[BEGIN Records to process]

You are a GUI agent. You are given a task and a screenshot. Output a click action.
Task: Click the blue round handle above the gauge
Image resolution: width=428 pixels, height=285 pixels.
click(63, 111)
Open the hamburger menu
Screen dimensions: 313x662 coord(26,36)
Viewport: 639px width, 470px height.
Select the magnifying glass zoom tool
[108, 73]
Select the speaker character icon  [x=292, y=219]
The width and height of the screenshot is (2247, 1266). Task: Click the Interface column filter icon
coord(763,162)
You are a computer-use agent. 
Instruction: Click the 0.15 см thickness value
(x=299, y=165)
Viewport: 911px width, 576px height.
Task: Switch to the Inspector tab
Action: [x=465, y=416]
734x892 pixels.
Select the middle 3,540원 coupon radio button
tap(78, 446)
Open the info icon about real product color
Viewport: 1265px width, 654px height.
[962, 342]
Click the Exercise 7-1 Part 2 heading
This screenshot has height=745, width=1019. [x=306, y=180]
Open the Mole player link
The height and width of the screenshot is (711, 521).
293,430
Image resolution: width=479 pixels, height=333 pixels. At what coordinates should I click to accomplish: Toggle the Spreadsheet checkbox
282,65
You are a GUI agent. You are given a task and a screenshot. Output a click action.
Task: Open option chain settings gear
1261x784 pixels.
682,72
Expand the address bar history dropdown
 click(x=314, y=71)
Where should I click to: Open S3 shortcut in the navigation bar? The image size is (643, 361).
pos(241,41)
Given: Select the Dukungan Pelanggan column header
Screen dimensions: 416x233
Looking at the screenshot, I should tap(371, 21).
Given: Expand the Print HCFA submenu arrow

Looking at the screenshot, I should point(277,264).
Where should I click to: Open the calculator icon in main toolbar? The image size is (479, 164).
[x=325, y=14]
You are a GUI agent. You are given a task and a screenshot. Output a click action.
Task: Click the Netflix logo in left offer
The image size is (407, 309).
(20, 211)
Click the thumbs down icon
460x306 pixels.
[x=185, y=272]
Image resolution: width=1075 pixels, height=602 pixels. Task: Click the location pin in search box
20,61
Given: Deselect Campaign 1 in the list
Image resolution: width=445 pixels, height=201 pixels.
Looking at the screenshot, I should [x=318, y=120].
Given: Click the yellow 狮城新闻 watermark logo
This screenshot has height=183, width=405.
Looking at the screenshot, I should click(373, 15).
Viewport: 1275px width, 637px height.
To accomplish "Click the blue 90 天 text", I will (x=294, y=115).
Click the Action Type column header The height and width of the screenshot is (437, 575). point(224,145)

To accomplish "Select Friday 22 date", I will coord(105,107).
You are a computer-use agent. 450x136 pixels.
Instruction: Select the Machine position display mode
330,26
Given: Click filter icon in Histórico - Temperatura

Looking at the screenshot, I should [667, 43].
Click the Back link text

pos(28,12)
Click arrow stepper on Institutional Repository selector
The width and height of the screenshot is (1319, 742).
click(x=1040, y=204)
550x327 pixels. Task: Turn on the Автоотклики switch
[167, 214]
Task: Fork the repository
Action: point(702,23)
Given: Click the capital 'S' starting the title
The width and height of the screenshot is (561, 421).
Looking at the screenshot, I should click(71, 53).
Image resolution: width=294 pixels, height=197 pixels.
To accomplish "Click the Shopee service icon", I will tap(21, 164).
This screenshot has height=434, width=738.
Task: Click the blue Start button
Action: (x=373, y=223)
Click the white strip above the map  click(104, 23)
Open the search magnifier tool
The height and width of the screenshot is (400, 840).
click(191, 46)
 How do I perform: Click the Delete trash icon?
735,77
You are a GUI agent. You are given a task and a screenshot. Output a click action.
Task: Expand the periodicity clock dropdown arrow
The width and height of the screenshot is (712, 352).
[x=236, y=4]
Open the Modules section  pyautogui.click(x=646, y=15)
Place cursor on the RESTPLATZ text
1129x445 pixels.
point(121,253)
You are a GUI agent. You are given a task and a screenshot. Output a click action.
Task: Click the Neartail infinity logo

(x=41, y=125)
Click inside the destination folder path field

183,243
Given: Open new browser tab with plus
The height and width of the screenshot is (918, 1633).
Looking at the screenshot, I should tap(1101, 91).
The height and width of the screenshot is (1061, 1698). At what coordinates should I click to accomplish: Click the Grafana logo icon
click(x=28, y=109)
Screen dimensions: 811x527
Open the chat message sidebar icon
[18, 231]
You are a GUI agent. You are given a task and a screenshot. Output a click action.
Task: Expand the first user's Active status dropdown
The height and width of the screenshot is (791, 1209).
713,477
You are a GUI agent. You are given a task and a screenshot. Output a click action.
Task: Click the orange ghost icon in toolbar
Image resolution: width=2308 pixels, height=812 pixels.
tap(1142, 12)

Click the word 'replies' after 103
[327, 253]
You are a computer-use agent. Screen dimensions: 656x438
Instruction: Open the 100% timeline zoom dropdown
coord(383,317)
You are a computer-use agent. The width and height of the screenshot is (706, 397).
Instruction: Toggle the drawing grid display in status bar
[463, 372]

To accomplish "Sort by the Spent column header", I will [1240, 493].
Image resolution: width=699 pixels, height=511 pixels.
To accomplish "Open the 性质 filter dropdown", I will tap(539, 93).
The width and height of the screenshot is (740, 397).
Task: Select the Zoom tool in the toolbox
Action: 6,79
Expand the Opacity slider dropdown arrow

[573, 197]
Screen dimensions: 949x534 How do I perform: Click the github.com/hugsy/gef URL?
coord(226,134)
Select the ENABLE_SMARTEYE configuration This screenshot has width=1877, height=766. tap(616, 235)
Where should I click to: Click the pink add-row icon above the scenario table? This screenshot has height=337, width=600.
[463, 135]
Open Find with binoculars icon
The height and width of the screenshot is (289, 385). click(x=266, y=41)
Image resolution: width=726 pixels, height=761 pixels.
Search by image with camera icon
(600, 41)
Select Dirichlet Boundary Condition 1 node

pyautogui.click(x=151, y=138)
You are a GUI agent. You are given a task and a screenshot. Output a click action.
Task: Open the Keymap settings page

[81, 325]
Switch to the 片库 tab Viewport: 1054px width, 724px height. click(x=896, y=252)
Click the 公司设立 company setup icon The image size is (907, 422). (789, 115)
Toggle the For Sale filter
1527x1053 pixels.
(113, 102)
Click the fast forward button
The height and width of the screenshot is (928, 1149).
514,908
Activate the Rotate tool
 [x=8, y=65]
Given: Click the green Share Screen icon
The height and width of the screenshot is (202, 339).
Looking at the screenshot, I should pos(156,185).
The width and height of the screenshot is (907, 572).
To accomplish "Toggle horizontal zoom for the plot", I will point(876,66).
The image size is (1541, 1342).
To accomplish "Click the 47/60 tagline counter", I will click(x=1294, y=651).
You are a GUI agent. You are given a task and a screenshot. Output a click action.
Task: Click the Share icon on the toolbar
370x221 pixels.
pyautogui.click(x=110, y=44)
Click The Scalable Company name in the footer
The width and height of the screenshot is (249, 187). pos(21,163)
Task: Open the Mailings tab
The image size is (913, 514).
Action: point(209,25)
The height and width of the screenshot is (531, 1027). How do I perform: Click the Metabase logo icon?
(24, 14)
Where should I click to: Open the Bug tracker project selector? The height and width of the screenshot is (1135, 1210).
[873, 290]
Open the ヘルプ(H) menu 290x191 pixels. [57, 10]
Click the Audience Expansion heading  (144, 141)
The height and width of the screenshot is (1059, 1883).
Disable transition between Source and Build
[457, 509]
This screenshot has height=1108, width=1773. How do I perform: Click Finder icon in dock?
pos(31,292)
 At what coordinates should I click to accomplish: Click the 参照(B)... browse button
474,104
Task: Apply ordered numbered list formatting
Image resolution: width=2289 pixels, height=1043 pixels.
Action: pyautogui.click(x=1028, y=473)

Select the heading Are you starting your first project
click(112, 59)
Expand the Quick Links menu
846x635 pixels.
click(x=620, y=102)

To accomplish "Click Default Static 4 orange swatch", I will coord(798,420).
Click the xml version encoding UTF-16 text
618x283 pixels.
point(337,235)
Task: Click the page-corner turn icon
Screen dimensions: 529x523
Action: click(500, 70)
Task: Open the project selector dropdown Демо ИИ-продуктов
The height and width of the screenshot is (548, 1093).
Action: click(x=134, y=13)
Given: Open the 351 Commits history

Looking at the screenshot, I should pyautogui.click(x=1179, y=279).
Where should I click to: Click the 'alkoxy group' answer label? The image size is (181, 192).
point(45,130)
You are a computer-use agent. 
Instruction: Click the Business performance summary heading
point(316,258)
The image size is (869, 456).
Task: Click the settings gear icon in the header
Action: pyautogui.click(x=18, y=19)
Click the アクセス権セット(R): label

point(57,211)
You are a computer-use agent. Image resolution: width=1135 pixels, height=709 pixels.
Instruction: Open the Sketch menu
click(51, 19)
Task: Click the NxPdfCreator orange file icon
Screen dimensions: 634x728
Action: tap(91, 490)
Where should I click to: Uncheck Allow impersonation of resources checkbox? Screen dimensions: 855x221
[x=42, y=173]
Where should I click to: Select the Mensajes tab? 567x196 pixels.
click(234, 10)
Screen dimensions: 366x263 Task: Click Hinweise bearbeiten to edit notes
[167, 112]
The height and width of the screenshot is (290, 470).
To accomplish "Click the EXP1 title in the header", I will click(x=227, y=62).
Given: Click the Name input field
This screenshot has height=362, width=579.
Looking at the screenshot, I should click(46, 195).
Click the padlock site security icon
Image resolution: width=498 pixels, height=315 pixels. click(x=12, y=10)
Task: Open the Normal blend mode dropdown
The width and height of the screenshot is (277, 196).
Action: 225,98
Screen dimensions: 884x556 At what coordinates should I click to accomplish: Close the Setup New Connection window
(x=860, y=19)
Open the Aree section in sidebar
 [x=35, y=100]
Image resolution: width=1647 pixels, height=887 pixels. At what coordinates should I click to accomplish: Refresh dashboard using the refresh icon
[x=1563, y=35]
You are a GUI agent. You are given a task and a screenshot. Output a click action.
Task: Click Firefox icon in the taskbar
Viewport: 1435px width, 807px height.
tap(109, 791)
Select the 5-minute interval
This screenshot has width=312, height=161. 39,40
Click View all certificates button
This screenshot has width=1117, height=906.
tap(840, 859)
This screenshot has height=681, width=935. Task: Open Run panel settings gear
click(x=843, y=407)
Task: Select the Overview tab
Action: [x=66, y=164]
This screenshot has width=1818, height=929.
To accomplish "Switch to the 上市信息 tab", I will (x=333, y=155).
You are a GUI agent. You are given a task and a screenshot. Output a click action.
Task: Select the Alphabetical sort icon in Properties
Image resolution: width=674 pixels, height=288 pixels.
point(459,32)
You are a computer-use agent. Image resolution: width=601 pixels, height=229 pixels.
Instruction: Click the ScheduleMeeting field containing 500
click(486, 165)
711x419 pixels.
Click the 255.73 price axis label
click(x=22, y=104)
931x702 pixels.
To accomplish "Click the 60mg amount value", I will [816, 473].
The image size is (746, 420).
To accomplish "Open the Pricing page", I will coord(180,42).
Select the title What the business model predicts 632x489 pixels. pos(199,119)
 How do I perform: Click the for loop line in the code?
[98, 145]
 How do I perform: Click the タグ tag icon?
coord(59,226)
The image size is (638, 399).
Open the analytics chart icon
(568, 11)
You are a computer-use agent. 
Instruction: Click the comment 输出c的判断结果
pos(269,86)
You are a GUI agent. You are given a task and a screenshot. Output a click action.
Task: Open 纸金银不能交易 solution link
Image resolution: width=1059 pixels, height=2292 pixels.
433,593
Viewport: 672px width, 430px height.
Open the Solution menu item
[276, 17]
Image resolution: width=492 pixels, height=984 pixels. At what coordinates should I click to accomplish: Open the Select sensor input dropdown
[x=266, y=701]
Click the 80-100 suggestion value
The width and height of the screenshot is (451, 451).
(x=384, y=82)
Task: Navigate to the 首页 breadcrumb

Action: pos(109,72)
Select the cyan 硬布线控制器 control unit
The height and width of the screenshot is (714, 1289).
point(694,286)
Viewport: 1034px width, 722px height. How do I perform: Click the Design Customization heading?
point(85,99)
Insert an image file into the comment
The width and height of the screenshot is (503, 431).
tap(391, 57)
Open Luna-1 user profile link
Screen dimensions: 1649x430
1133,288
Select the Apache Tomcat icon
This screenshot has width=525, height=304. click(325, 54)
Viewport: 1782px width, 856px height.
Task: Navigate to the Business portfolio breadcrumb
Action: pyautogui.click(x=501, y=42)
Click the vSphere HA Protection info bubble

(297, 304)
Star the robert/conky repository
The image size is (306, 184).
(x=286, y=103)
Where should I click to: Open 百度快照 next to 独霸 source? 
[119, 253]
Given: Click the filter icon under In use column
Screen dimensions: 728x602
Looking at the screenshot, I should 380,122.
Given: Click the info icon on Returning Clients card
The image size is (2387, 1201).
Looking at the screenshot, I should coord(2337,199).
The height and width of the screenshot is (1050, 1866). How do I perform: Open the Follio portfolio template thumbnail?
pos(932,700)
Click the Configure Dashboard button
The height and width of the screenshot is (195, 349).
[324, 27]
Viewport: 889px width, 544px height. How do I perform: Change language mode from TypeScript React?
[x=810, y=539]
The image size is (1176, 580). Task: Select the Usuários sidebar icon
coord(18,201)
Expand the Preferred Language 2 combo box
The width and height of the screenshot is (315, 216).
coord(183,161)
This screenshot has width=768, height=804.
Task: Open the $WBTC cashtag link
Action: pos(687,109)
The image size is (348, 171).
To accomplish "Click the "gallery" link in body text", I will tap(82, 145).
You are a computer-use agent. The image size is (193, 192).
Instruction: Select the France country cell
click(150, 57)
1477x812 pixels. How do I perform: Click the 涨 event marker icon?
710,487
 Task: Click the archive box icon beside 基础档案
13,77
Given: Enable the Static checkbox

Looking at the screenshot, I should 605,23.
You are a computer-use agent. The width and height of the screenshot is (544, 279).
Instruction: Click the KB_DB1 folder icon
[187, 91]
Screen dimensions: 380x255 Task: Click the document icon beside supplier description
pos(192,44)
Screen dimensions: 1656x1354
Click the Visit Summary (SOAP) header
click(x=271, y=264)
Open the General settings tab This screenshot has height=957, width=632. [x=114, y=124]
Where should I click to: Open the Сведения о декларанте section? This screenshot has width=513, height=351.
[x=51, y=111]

[END Records to process]

◆ Directive
List every line of the data above that contains the string "first". Uppercase and lowercase count as different letters.

◆ Output below
Task: Expand the first user's Active status dropdown
Select the heading Are you starting your first project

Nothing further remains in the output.